• _Task to complete_
Continue the article on Texas's voter ID law, starting right after its last sentence.

• _Text segment_
○ ○ ○ ○ ○

The privilege of voting

It’s not a right if you aren’t allowed to do it.

Still the only voter ID anyone should need

Still the only voter ID anyone should need

A day before Texans go to the polls, an unusual group gathered for lunch at a Mexican restaurant not far from downtown: an unemployed African-American grandmother; a University of Houston student originally from Pennsylvania; a pregnant mother who had recently moved back to the area with her family; and a low-income white woman who struggled to make eye contact and kept her money in a pack strapped around her waist.

They had not met each other before, but they had one thing in common: Thanks to Texas’s strict voter ID law, they all faced massive hurdles in casting a vote. Over fish tacos and guacamole, they shared their stories—hesitantly at first, then with growing eagerness as they realized they weren’t alone in being victimized by their state.

Lindsay Gonzales, 36, has an out-of-state driver’s license, which isn’t accepted under the ID law. Despite trying for months, she has been unable to navigate an astonishing bureaucratic thicket in time to get a Texas license she can use to vote. “I’m still a little bit in shock,” said Gonzales, who is white, well-educated, and politically engaged. “Because of all those barriers, the side effect is that I don’t get to participate in the democratic process. That’s something I care deeply about and I’m not going to be able to do it.”

As Texas prepares for its first high-turnout election with the voter ID law in place, the state has scrambled to reassure residents that it’s being proactive in getting IDs to those who need them, and that few voters will ultimately be disenfranchised. But those claims are belied by continued reports of legitimate Texans who, despite often Herculean efforts, still lack the identification required to exercise their most fundamental democratic right.

There’s a depressingly long list of people who have been disenfranchised by Texas’ law at the end of the article. Not theoretical possibilities, real people who were not allowed to vote. There are more and more of these stories out there as well. I’d love for Greg Abbott and Rick Perry and the six Supreme Court justices who thought letting this election proceed with that law in place despite its documented effects to have to look each one of these people in the eye and explain to them why this was necessary. Because the law is working as intended. What happened to these people was a feature, not a bug.

But they could have gotten free election IDs, I hear you say. Maybe, if they knew about that under-publicized option. And if they were able to navigate the bureaucracy successfully and pay their poll tax at the end.

Every document Casper Pryor could think of that bore his name was folded in the back pocket of his jeans. But sitting on a curb Thursday, a can of Sprite in hand, Pryor wasn’t sure whether those papers and the hour-long bus ride he had taken to get to Holman Street would result in a crucial new piece of ID. An ID that would allow the 33-year-old Houston native to vote.

Election identification certificates were designed for the 600,000 to 750,000 voters who lack any of the six officially recognized forms of photo ID needed at the polls, according to estimates developed by the Texas secretary of state and the U.S. Department of Justice. Legislators created the EICs, which are free, in part to quell criticism that enforcing the state’s much-litigated ID law amounted to a poll tax that could disenfranchise low-income and minority voters.

But as of Thursday, only 371 EICs had been issued across Texas since June 2013. By comparison, Georgia issued 2,182 free voter ID cards during its first year enforcing a voter ID law in 2006, and Mississippi has issued 2,539 in the 10 months its new law has been in place. Both states accept more forms of photo identification at polls than Texas does, so fewer voters there would need to apply for election-specific IDs.

○ ○ ○ ○ ○

• _Collected material_
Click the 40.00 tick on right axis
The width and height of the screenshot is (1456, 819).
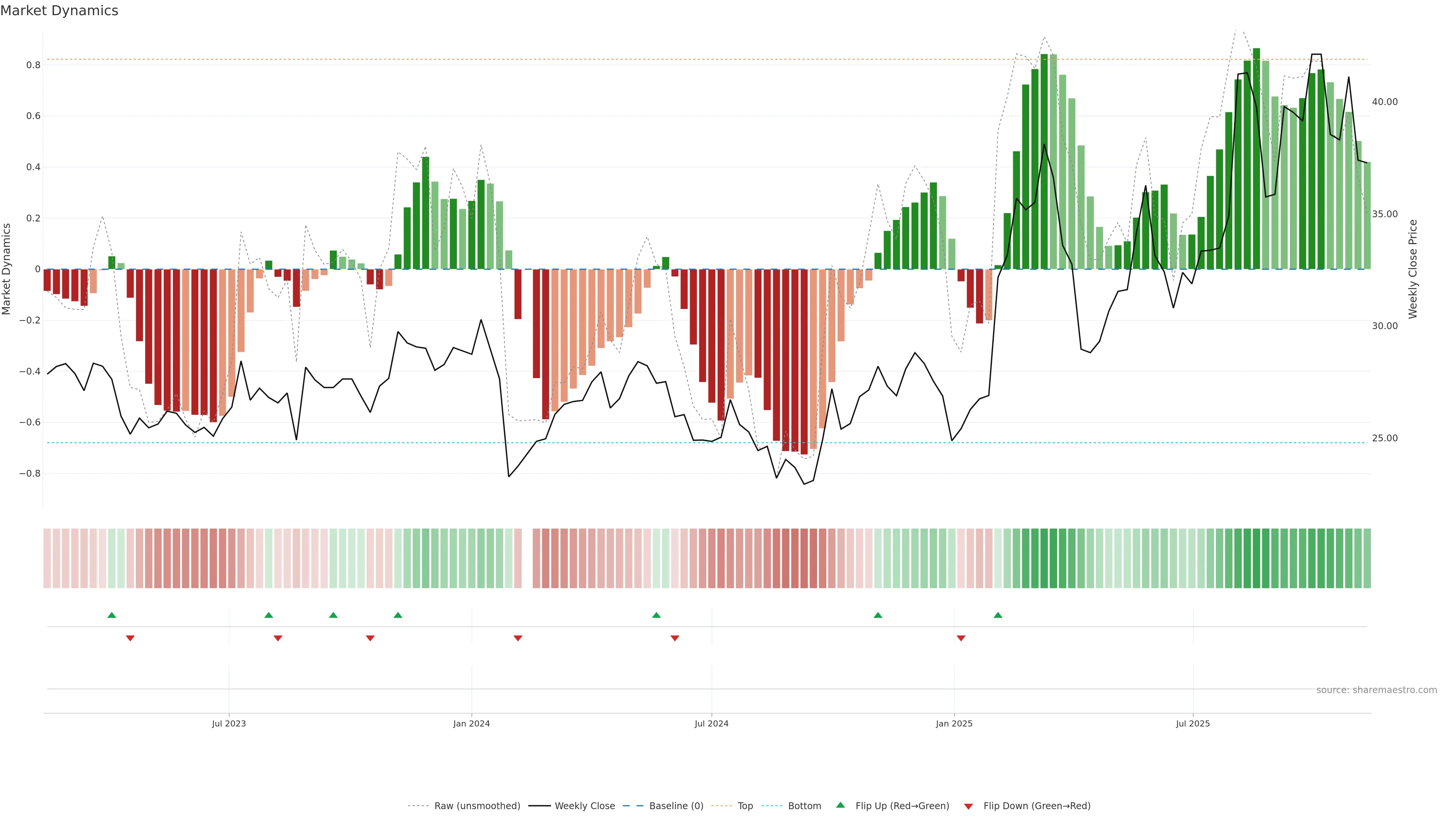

○ ○ ○ ○ ○

• _Solved exercise_
In Texas, some would-be voters are hitting roadblocks.

Pryor said he has been spending more than four hours each trip trying to obtain an EIC, and he’s been back and forth several times. Though the cards are free, there are transportation costs and fees for supporting documents.

“It turned into a full-time job,” he said. “Going here, going there, it’ll make you give up.”

[…]

Some voters decided to pursue a Texas state ID card instead of an EIC. The requirements are similar, but the state ID can be used for more purposes than elections.

Money factors in the decision.

Applying for a Texas state ID costs $16, and if an individual does not have a birth certificate, getting that costs another $22. For those who want an EIC, a birth certificate can be obtained for a discounted price of no more than $3.

Another difference: EICs do not require a background check, while a Texas state ID does. For low-income applicants concerned about unpaid traffic tickets, that can be enough to decide on an EIC, said Marianela Acuña Arreaza, the Texas coordinator of VoteRiders, a nonpartisan nonprofit helping eligible voters cast ballots and not engaged in the ongoing litigation.

“Voting is not a luxury item,” Acuña Arreaza said. “It should be something you should be able to do because you’re a citizen and you’re eligible.”

[…]

Abbie Kamin, through the Campaign Legal Center, has been working with people who want to vote at the polls, sometimes driving an hour out of the city to obtain a birth certificate and accompanying them for lengthy waits in DPS offices. The center’s executive director was an attorney for the plaintiffs in the voter ID case, but Kamin’s work is ground-level. Beyond the transportation hurdles and costs for some voters lacking ID, there has been confusion among agencies and individual clerks, she said.

“I’ve had another woman working with me who called the DPS three different times and gotten three different answers,” Kamin said.

During a federal court trial that concluded in Corpus Christi in September, the judge found that the DPS process for granting EICs lacked consistency.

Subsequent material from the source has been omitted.